Before any device can be introduced into a healthcare setting it needs to be tested, in many cases on patients. For ethical reasons, testing is a tightly controlled activity overseen by Institutional Review Boards (IRBs). To participate in testing, individuals must have appropriate and documented training. Not all of the activities involved in clinical testing can be shared with the general public in real time, and the names of patients who are involved will always be kept confidential (de-identified). However, the procedures used and the outcomes of such studies are made publicly available via peer-reviewed publication and IRBs themselves are made up of healthcare professionals, ethicists and local community leaders. The PanFab team strongly promotes the publication of both positive and negative results (see below). Members of the PanFab team include translational and clinical scientists with experience in the conduct of clinical trials.
Caveats and cautionary statements for medical professionals:
Much of what is described in PanFab involves medical devices regulated by the FDA; other devices, face shields for example, are not FDA-regulated but still must pass standards put forward by NIOSH, OSHA or TUV. FDA regulates Class I devices such as swabs and Class II devices such as respirators. Unless otherwise specified, none of the designs and methods described PanFab have been submitted for FDA review by the PanFab group and documents have not been subjected to formal peer review. They should not be relied on to guide clinical practice or health-related behavior and should not be reported in news media as established information.

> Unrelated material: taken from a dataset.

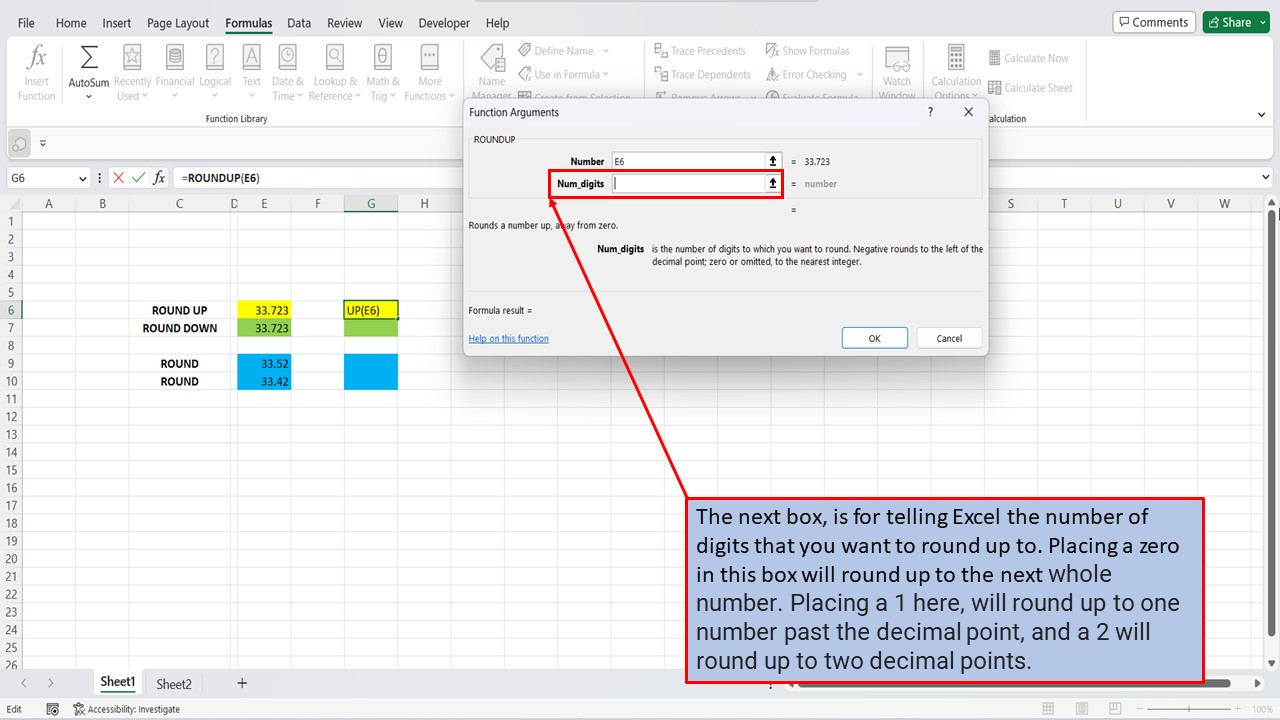Switch to Sheet2
The image size is (1280, 720).
point(173,683)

Caveats and cautionary statements for participants:
Many PanFab volunteers are putting a lot of time and effort into this and other aspects of COVID19 response. Please do not forget to care for yourself and your own mental and physical health! We have only partial understanding of what is unfolding around us and will inevitably be involved in many activities that do not succeed, either for technical, political or economic reasons. It is also increasingly obvious that many problems with the current COVID19 response (particular in the US) are failures of leadership, planning and vision - not technical failures - and thus we can expect institutions to be less than fully transparent. It is important not to become cynical under these circumstances. Citizen science is here for all citizens, not just for the leadership.
The role of scientific and engineering publications in PanFab activities:
The way in which scientists and engineers investigate and report their activities for the larger (international) community is via peer-reviewed publication. When you publish, you attempt to be as objective as possible, you subject your ideas to public scrutiny and you declare any conflicts of interest. Research papers are durable products that are also the basis of changes in Federal policy. It is the intention of the PanFab group to document as many of its findings as possible in a peer-reviewed format. For this reason, we will need to record whether members of the group wish to be authors on resulting papers: both unwanted inclusion and unintended exclusion are dangers.
We anticipate that multiple papers will arise through the efforts of PanFab members, based either on independent research or research covered in our forums. We encourage these activities and ask that authors send us links to papers, most of which are likely to be posted on preprint servers such as BioRxiv and MedRxiv, and to acknowledge the contributions of the Greater Boston Pandemic Response Consortium (membership found at panfab.org/consortium-members). In addition, PanFab coordinators intend to publish at least one paper involving as many PanFab members as wish to be included (and have actively participated in the forum as indicated by posting on Slack or other settings). We will actively solicit members for authorship on this manuscript in mid-April.